Konventionelle Antivirus-Lösungen können Risiken in Echtzeitanwendungen wie Web-Browsing nur unzureichend erkennen

(PresseBox) (Santa Clara, ) Echtzeitanwendungen wie Web-Browsing und das File Transfer Protocol (FTP) sind die Hauptangriffspunkte von Malware. Dabei sind konventionelle Antivirus-Lösungen nicht in der Lage, die überwiegende Mehrheit dieser Art von Malware zu identifizieren. Das sind die zentralen Ergebnisse der aktuellen Studie Modern Malware Review (MMR) von Palo Alto Networks, dem Netzwerk-Security-Unternehmen. Im Rahmen der Studie wurde der komplette Lebenszyklus von unbekannter Malware in Unternehmensnetzwerken untersucht: Wie Malware ins Netzwerk eindringt, sich auf infizierten Geräten verhält und schließlich wie sie Daten aus Netzwerken extrahiert. Für die Untersuchung analysierte Palo Alto Networks den Datenverkehr in mehr als 1.000 Unternehmen im Zeitraum von Mai bis Dezember 2012 mit seinem WildFire Malware-Analyse-Service. Insgesamt wurden 26.000 verschiedene Malware-Samples erkannt, die von den eingesetzten Antivirus-Lösungen nicht entdeckt worden waren.

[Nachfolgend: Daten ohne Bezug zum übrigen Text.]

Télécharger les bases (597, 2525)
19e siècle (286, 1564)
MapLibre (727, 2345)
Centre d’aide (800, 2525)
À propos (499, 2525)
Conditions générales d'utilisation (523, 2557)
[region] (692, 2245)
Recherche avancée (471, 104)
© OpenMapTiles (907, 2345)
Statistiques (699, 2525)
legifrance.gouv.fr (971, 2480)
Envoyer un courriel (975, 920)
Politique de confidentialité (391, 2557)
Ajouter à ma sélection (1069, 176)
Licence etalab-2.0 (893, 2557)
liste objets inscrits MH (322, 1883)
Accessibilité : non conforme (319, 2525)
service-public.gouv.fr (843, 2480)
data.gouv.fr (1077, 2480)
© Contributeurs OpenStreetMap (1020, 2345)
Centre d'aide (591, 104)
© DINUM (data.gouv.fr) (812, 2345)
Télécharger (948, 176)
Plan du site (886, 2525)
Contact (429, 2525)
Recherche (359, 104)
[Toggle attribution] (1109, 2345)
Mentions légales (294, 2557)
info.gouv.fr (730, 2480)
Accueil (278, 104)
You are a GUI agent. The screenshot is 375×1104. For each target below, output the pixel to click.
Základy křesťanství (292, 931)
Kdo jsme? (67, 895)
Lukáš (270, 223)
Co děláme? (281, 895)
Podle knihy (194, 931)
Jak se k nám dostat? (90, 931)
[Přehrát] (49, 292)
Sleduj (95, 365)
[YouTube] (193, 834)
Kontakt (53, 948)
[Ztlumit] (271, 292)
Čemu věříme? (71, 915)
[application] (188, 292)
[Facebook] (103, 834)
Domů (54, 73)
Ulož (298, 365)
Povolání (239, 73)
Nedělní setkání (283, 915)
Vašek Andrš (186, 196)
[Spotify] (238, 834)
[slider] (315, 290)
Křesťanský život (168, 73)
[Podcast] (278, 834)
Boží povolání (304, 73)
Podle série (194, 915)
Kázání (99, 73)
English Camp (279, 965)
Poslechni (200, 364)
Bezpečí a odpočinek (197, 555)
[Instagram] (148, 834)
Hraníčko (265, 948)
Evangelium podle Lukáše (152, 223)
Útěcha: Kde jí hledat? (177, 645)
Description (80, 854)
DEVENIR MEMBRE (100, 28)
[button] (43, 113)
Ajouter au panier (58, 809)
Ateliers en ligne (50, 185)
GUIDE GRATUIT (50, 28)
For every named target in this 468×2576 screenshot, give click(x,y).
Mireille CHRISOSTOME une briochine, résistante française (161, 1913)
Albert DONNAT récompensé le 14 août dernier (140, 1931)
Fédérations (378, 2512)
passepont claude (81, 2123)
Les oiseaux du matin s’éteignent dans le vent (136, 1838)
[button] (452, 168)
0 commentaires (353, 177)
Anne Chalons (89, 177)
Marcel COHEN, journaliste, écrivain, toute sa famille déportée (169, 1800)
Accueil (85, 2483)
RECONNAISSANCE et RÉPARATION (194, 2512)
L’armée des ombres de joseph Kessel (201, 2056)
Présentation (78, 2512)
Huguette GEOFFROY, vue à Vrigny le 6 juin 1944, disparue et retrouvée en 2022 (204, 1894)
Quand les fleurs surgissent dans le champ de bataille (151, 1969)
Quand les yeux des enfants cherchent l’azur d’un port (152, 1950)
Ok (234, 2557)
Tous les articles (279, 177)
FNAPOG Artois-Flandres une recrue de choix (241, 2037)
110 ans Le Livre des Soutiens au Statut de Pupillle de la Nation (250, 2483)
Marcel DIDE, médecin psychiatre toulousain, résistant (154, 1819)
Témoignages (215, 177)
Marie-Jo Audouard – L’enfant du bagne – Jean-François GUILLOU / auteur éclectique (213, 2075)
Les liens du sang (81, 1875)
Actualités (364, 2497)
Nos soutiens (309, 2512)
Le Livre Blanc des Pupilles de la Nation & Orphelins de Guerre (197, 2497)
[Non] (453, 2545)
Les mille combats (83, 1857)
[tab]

Die zentralen Ergebnisse der Studie im Überblick:

- 94 Prozent der unbemerkten Malware erlangte über Web-Browsing oder Web-Proxies Zugang auf die untersuchten Netzwerke.
- 70 Prozent der Malware hinterließ Identifikatoren im Datenverkehr oder in den Nutzdaten, auf die IT-Abteilungen zurückgreifen können, um die Programme zu lokalisieren.
- 40 Prozent von vermeintlich originärer Malware sind umprogrammierte Versionen des gleichen Codes.
- FTP ist ein äußerst wirksames Verfahren, um Malware in ein Netzwerk einzuschleusen. 95 Prozent der Malware, die über FTP Zugang zu den Netzwerken hatte, wurde von Antivirus-Lösungen über 30 Tage lang nicht erkannt.
- Modern Malware ist so programmiert, dass sie lange auf einem Host-Gerät unentdeckt bleibt. In der Untersuchung wurden 30 verschiedene Techniken erkannt, um Sicherheitsmaßnahmen zu umgehen. Mehr als die Hälfte aller identifizierten Malware-Verhaltensweisen zielte darauf ab, unentdeckt zu bleiben.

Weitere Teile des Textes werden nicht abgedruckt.